Industry leaders gathered with MPs at the Houses of Parliament last week to discuss issues facing smaller family farms and why they are so important to Britain’s economy, the Farmers Guardian reported.
The former president of the Woman’s Food and Farming Union said family farms were often a forgotten species. But it should be noted that farming is a thriving bright spot in the British economy and it is important that politicians realise that agriculture in not just about skylark numbers.
Family farms do not just produce food, they have maintained the landscape and nurtured unique communities and the rural way of life for thousands of years.
The UK has around 300,000 active farms with an average size of 140 acres, the average size of European farms is 50 acres. 86 per cent of the UK area is farmed by family farms which demonstrates just how very important they are.
It seems that British chickens, pigs and sheep are about to have their own issues by having to compete with foreign immigrants. Due to new directives coming from Brussels, a chicken will qualify as being British after just 28 days in this country, a sheep as little as four months and a pig six months. One has to wonder if they will then receive British passports, perhaps they could even attend ‘citizenship’ ceremonies!
Such occasions could become quite a tourist attraction with livestock lined up across farmyards and Lord Lieutenants in all their finery welcoming these foreign immigrants and asking them to stand to attention while the National Anthem is played.

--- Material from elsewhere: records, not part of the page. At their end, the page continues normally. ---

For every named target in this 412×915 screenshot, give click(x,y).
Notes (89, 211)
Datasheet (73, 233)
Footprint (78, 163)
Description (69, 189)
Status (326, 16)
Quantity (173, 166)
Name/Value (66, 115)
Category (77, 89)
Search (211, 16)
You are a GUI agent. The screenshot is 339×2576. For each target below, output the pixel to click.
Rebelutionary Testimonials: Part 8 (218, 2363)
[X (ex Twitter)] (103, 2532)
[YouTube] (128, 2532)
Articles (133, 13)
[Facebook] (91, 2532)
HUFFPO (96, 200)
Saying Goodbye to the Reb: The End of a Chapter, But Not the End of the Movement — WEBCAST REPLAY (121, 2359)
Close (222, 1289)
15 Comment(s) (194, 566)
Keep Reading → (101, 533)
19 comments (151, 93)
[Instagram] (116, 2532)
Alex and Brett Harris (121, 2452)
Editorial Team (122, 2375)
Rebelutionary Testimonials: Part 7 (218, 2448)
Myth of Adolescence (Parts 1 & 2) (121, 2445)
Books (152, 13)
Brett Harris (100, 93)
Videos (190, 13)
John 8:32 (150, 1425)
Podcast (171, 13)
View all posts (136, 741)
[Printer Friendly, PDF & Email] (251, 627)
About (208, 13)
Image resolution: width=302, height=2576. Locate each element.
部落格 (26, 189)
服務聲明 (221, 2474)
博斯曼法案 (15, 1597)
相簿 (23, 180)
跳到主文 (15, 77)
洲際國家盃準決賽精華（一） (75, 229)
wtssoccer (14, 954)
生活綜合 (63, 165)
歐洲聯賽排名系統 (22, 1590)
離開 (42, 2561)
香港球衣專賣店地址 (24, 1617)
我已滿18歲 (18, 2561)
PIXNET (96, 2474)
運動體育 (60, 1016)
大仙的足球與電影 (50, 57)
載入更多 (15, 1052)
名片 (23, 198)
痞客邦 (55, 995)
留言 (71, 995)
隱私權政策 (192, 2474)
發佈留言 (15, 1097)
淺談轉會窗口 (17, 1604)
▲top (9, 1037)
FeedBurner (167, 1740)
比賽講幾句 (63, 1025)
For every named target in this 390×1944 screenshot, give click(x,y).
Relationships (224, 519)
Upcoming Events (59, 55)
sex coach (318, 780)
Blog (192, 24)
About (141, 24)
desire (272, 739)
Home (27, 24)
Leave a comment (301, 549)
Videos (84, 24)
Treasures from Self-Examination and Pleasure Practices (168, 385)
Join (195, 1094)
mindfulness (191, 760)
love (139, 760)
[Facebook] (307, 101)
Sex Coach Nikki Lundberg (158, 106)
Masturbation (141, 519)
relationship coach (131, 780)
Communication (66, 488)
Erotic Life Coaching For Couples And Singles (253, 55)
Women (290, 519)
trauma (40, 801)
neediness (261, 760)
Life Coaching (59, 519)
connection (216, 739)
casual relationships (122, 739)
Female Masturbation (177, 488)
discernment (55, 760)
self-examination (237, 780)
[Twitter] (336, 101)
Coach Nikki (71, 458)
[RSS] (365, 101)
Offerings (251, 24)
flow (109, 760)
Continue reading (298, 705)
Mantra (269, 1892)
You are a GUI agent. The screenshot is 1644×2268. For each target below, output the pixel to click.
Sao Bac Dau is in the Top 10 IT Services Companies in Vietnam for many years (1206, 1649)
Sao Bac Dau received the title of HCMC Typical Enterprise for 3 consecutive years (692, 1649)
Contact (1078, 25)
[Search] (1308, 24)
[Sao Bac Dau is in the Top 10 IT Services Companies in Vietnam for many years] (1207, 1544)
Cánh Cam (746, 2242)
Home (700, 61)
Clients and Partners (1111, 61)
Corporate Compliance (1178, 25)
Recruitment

It seems that Brussels by designing this latest intervention rides rough shod over the British Red Tractor emblem. This was developed to reassure the British public that the food which carries this symbol has been produced and raised in Britain to the standards we expect which include animal welfare.
This latest interference has been designed to accommodate the continental trade in animals and chickens which are born and raised on one farm and then moved and fattened on another, often across the border in another country.
Naturally British farmers are now concerned that the new rules will result in imports of cheap chicken from Poland and other Eastern Bloc countries. they will only have to live in the UK for a month before being labelled as British.
Peter Kendal the president of the National Farmers Union said, “If there is one message that came from the horsemeat scandal, it’s that consumers want to know where their food comes from. It is critical that food supply chains have a good level of transparency and traceability. Anything sold as British must have been born, reared and slaughtered in Britain”.
It was depressing to see that the Privy Council last week approve state press control by Royal Charter. This was a dark day for British politics. Those politicians who justify this as creating a tool to protect the public must think the rest of us were born yesterday. What they are doing is dangerous and can easily be changed and abused by future governments. Far from requiring a two thirds majority to make further changes which could gag the press, this could happen with a majority of just one. Politicians who make up the rules are fully able to change them at a later date, all too easily. There are already powers in place to protect National security.
David Cameron should concentrate on matters which will help the country get back on its feet by encouraging business development and investment, thus increasing employment. He should reduce taxes and stop Brussels imposing unwanted and unnecessary regulations upon us. He should not be gagging the British press which holds the Establishment to account. One has to wonder just what he is so afraid that they will find out about.